Wenn erneuerbare Energiequellen bis jetzt die fossilen nicht ersetzt haben, so sollte doch die Steigerung der Energieeffizienz dazu beitragen, den Gesamtenergieverbrauch zu senken. Ein Auto, das für 100 Kilometer sechs Liter Treibstoff verbraucht, ist effizienter als eines, das acht Liter benötigt. Die technologische Entwicklung führt in allen Bereichen zu immer besserer Energieeffizienz. Trotzdem sinkt der Energieverbrauch nicht. Schuld daran ist der Rebound-Effekt. Eine extreme Form dieses Effekts ist das „Jevons Paradox„. James Watt hat die – kohlebetriebene – Dampfmaschine zwar nicht erfunden, aber sie weitaus effizienter gemacht. Das Ergebnis war aber nicht, dass der Verbrauch von Kohle in England gesunken wäre. Im Gegenteil, er stieg rasant. William Stanley Jevons, nach dem der Effekt benannt ist, beschrieb ihn 1865 in seinem Buch „The Coal Question„. Zwei Erklärungen für das Phänomen ergänzen einander: Durch die Effizienzsteigerung wird pro erzeugter Einheit weniger Kohle verbraucht. Also wird Kohle als Energiequelle für Unternehmen interessanter und führt zu Investitionen in Technologien, die Kohle nutzen. Gleichzeitig ermöglicht die Kostenersparnis aber, dass das Unternehmen die Produktion ausweitet und so durch verringerte Kosten und höhere Verkaufszahlen den Profit steigert.

„Drill, baby, drill“

Ein Blick auf den Kampf der IT-Giganten um die Vorherrschaft auf dem Markt für künstliche Intelligenz illustriert das. (Den Energiehunger der Kryptowährungen lassen wir einmal außen vor.) Google hat Pläne für die Erweiterung oder den Bau von Rechenzentren in Mexiko, Malaysia, Thailand, Neuseeland, Griechenland, Norwegen, Österreich und Schweden. Das gerade in Bau befindliche Rechenzentrum in Kansas City soll eine Milliarde US-Dollar kosten, ein zweites in Cedar Rapids mehr als eine halbe Milliarde. Microsoft will seine Kapazitäten noch in diesem Jahr verdreifachen. Meta baut in Lousiana ein Rechenzentrum für zehn Milliarden US-Dollar. Drohnenaufnahmen zeigen die Errichtung riesiger Ventilatoren für die Kühlung von Teslas neuem Datenzentrum mit einer geplanten Kapazität von 500 Megawatt für Teslas eigene KI und die von Nvidia.
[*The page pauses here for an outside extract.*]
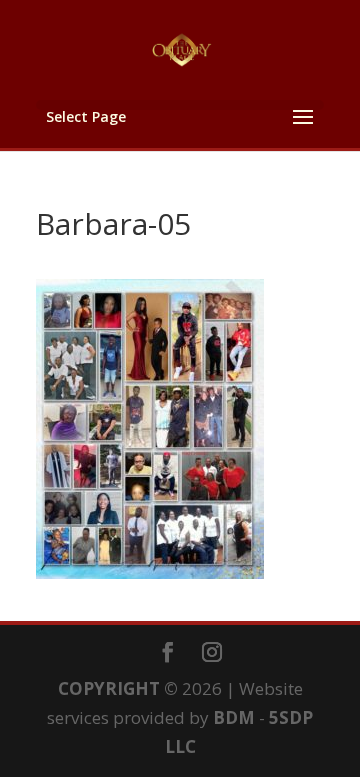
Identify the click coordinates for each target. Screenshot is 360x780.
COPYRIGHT (109, 688)
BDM (234, 717)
Apple rühmt sich, seit 2014 ausschließlich mit erneuerbarer Energie zu arbeiten, Google will seine Rechenzentren bis 2030 zu 100 Prozent fossilfrei betreiben. Alle anderen machen ähnliche Versprechen. Dafür gehen sie immer mehr dazu über, die Energie gleich selber zu produzieren. Das ist schön und gut, aber diese ausschließlich für die Unternehmen erzeugte Energie geht in die schönen Zahlen für das Wachstum der Erneuerbaren ein.

Die Unternehmensberatungsfirma McKinsey schätzt, dass bis 2030 die Nachfrage nach Rechenzentrums-Kapazität jährlich um 19 bis 22 Prozent steigen wird. Der größte Teil dieser Kapazitäten (rund 70 Prozent) wird für KI gebraucht. Laut Statista soll sich der Markt für KI bis 2030 von 184 Milliarden US-Dollar auf 826 Milliarden mehr als vervierfachen. Das Wachstum erneuerbarer Energie – obwohl gigantisch – kann mit diesem Tempo derzeit nicht mithalten. Die Kapazität erneuerbarer Energiequellen stieg laut IRENA letztes Jahr um 14 Prozent.

Je billiger Energie durch den Zuwachs an Erneuerbaren, umso mehr wird das − dem Gesetz von Angebot und Nachfrage folgend − den Energieverbrauch in allen Sparten weiter ankurbeln.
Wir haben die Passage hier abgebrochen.